Extrait fourni:
──────────

Vu le sillage à 200 m et commandé aussitôt « A droite toute ». Mais l’explosion se produit et des débris sont projetés jusqu’à l’arrière du navire. L’ancre bâbord casse ses saisines et la chaîne file jusqu’à l’étalingure. L’antenne TSF est arrachée. Le mât de charge avant est arraché, brisé et tombe dans la cale 2. Monsieur RIVECCI, officier mécanicien de quart stoppe la machine et fermes les portes étanches cale, soute et tunnel.
Fait amener les embarcations à hauteur d’eau. Le youyou tribord ayant ses garants coupés, tombe à la mer des le largage des saisines.
Donné le point au télégraphiste. Très calme et maître de lui, il envoie le message à trois reprises à pleine puissance car l’antenne est tombée.
Effectué une ronde et constaté que les cales 1 et 2 sont pleines d’eau. La cloison entre les deux cales est arrachée et le navire apique de l’avant. Constaté que le poste équipage est vide.
A 15h10, après avoir constaté que tout le monde a évacué, embarqué dans la baleinière tribord. L’hélice du VERDUN est complètement émergée. A 15h20, il plonge brusquement tandis que se dégage une épaisse fumée noire. L’avant touche le fond et l’arrière reste émergé, incliné à 50°.
Le sous-marin émerge alors sur tribord, stoppe près de mon canot et m’ordonne d’accoster. Des hommes sont au canon, lequel est braqué sur l’embarcation. Je monte sur le sous-marin et suis interrogé par le commandant.
Il me demande nom du navire, chargement, port de départ et destination. Puis il me demande la carte que j’avais dans l’embarcation et la consulte longuement. Il me désigne du bout de son crayon un point de la carte, celui où nous avons été coulés. Je lui explique que je venais de passer la bouée n° 4 et allait faire route sur la n° 5. Il me demande si je peux lui donner les instructions que nous recevons des autorités. Je lui réponds que non.
Je lui demande alors un verre d’eau et des pansements pour nos blessés. Il me les accorde de bonne grâce.
Il me demande ensuite « Avez-vous lancé un appel de détresse ? »Je lui réponds que non car l’antenne était tombée et démolie. Il me répond : « C’est une bonne chose pour nous ».
Je lui demande alors si je peux me retirer. Il me répond : « Non, pas encore, un instant… » Il fait mander un timonier qui lui apporte un gros livre rouge qu’il consulte quelques minutes.
Je lui demande alors s’il ne pourrait pas remorquer nos embarcations vers la côte. Son second y paraît tout disposé mais, finalement, le commandant s’y oppose.
Jusque là, l’entretien s’était déroulé en mauvais anglais émaillé de mots français. Mais au moment où je regagne mon embarcation, il m’interpelle en bon français et me demande :
-« Quand pensez-vous que cette guerre va finir ? »
Je lui réponds :
-Je n’en sais rien… Et vous ? »
Il prend alors un air narquois et n’insiste pas davantage.

──────────

Liste des données:
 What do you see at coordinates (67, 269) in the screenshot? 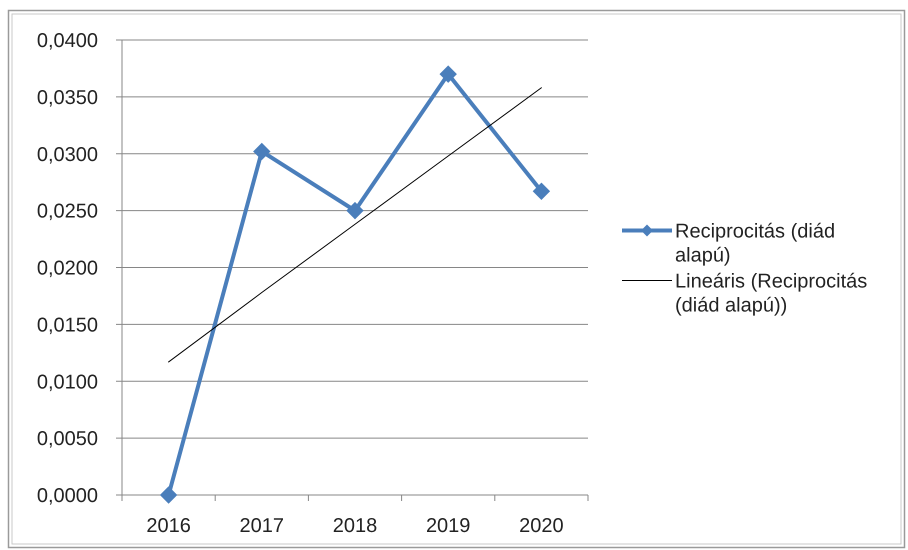
I see `y-tick-label: 0,0200` at bounding box center [67, 269].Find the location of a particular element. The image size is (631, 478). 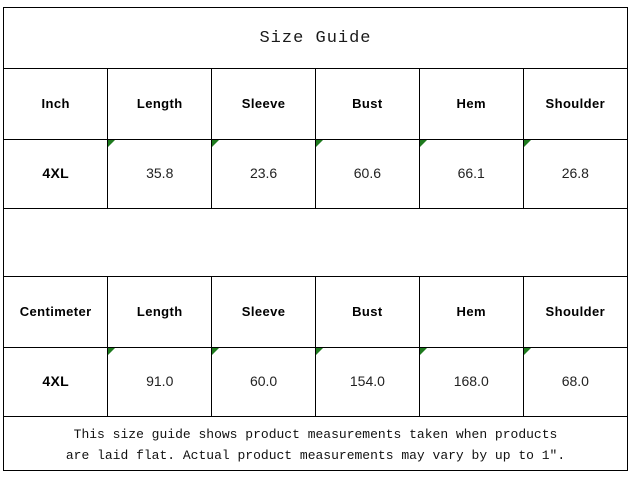

inch-header-cell-hem: Hem is located at coordinates (471, 104).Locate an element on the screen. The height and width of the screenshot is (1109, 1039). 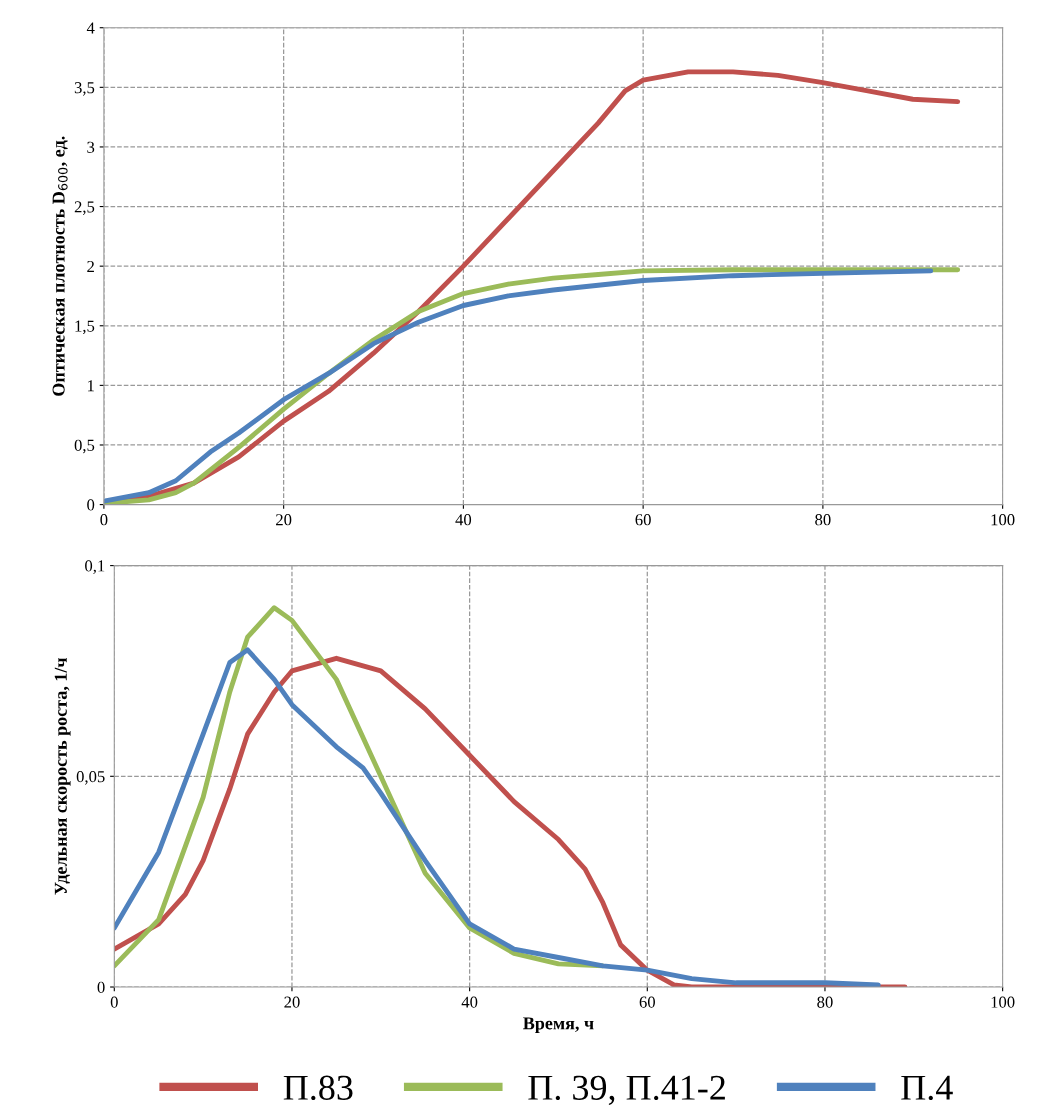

──────────

Consigne: Réécris le passage du récit du naufrage du VERDUN en commençant par « Je lui demande alors s’il » et en allant jusqu'à « n’insiste pas davantage. ». Mets « moqueur » à la place de « narquois ».

Réponse:
Je lui demande alors s’il ne pourrait pas remorquer nos embarcations vers la côte. Son second y paraît tout disposé mais, finalement, le commandant s’y oppose.
Jusque là, l’entretien s’était déroulé en mauvais anglais émaillé de mots français. Mais au moment où je regagne mon embarcation, il m’interpelle en bon français et me demande :
-« Quand pensez-vous que cette guerre va finir ? »
Je lui réponds :
-Je n’en sais rien… Et vous ? »
Il prend alors un air moqueur et n’insiste pas davantage.